La señora sostuvo la cabeza de la víctima, mientras Lobo, cuya oficiosidad filantrópica no se desmentía un solo momento, acudió trasportando un vaso de agua para rociarle el rostro.

-Eso no es nada -afirmó Chaperón-. Vamos, mujer, ¡qué mimos gastamos! Todo porque la mandan a la cárcel...

La puerta se abrió dando paso a cuatro hombres de fúnebre aspecto, que parecían pertenecer al respetable gremio de enterradores.

-Ea, llevadla de una vez... -dijo don Francisco resueltamente-. El alcaide le dará algún cordial... No quiero desmayos en mi despacho.

Los cuatro hombres se acercaron a la condenada.

-Un poco de vinagre en las sienes... -añadió el jefe de la Comisión Militar-. Ea, pronto... quitadme eso de mi despacho.

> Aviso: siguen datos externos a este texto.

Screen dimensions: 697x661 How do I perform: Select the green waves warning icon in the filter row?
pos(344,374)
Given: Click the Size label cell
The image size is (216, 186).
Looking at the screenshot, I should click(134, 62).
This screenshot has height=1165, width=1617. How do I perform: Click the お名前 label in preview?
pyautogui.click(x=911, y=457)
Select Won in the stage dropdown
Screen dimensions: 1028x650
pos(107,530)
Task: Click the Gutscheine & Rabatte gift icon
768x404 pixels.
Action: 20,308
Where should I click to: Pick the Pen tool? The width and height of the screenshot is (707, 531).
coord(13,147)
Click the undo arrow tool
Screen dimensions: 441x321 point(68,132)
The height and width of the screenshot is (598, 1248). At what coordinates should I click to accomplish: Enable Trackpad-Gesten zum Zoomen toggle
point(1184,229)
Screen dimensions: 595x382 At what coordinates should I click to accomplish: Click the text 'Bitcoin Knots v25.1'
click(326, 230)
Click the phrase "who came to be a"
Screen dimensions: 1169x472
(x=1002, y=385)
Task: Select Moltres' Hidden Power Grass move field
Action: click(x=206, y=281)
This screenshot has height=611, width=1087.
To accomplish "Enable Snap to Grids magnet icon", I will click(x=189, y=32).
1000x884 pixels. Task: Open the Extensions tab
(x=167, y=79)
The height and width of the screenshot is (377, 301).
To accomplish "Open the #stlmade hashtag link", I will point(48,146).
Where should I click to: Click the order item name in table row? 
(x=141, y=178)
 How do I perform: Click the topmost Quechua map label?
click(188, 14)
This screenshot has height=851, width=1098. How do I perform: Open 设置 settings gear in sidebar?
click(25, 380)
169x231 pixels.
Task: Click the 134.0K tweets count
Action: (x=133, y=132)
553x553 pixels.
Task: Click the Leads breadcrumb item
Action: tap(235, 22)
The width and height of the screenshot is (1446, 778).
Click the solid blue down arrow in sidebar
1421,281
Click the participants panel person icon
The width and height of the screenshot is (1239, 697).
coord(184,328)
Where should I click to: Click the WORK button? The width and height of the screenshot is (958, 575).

-¡A la cárcel! -exclamó con lástima la señora, acercándose más a la víctima como para defenderla.

-Señora, dispense usted -dijo Chaperón apartándola con enfática severidad-. Deje usted a la justicia cumplir con su deber... Vamos, cargar pronto. No le hagáis daño.

Los cuatro hombres levantaron en sus brazos a la joven y se la llevaron, siendo entonces perfecta la similitud de todos ellos con la venerable clase de sepultureros.

La mampara, cerrándose sola con estrépito, produjo un sordo estampido, como golpe de colosal bombo, que hizo retumbar la sala.